À Gaza, la pénurie d’assiettes et d’ustensiles de cuisine pousse les habitants à se tourner vers les plats en argile. Le potier palestinien Jaafar Atallah évoque une demande exceptionnelle liée au blocus et aux restrictions imposées aux points de passage contrôlés par Israël. Les poteries deviennent une alternative essentielle pour les familles. En parallèle, l’artisan développe des activités de sculpture sur pierre et de fabrication de matériaux à partir de sable, afin d’aider la population à faire face à la crise humanitaire dans la Bande de Gaza.
Dans ce contexte de restrictions, les plats en argile deviennent un objet du quotidien. Ils remplacent progressivement les assiettes classiques devenues rares, voire introuvables sur les marchés locaux. Les familles adaptent ainsi leurs habitudes pour continuer à cuisiner et à se nourrir malgré le blocus.
Une production artisanale adaptée à la crise humanitaire
Jaafar Atallah fabrique des poteries depuis des années. Aujourd’hui, son travail prend une dimension sociale et humanitaire. Il explique que cette initiative vise avant tout à aider la population à faire face à la crise actuelle à Gaza. La demande a fortement augmenté, obligeant les artisans à intensifier leur production locale.

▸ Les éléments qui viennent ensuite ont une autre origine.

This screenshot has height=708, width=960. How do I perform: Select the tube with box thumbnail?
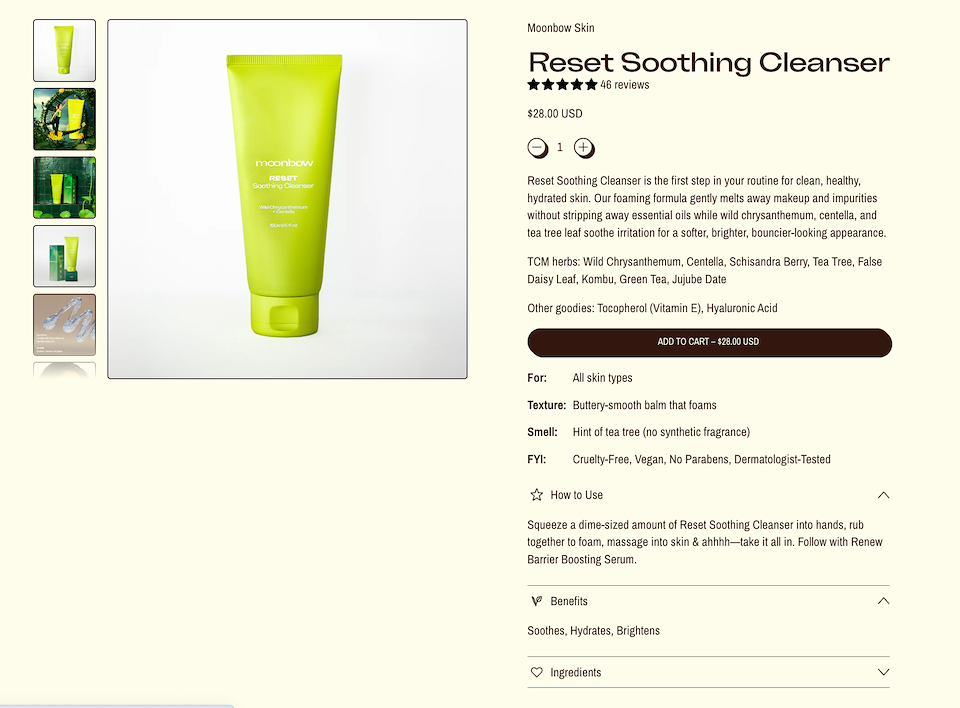[x=64, y=256]
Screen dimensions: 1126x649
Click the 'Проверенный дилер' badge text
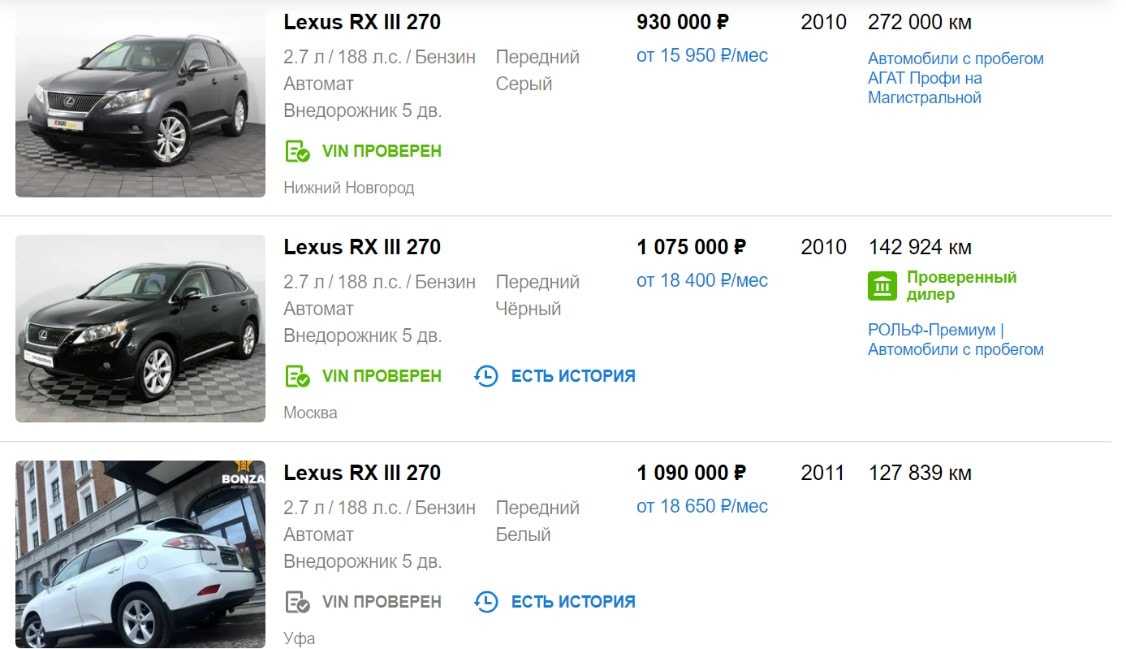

En parallèle de la poterie, Atallah travaille également la sculpture sur pierre. Il produit des matériaux utilisés pour construire des pièces à partir de sable, une autre réponse artisanale aux pénuries de matériaux. Ces initiatives locales illustrent la capacité d’adaptation des Palestiniens face à une situation humanitaire toujours plus critique dans la Bande de Gaza.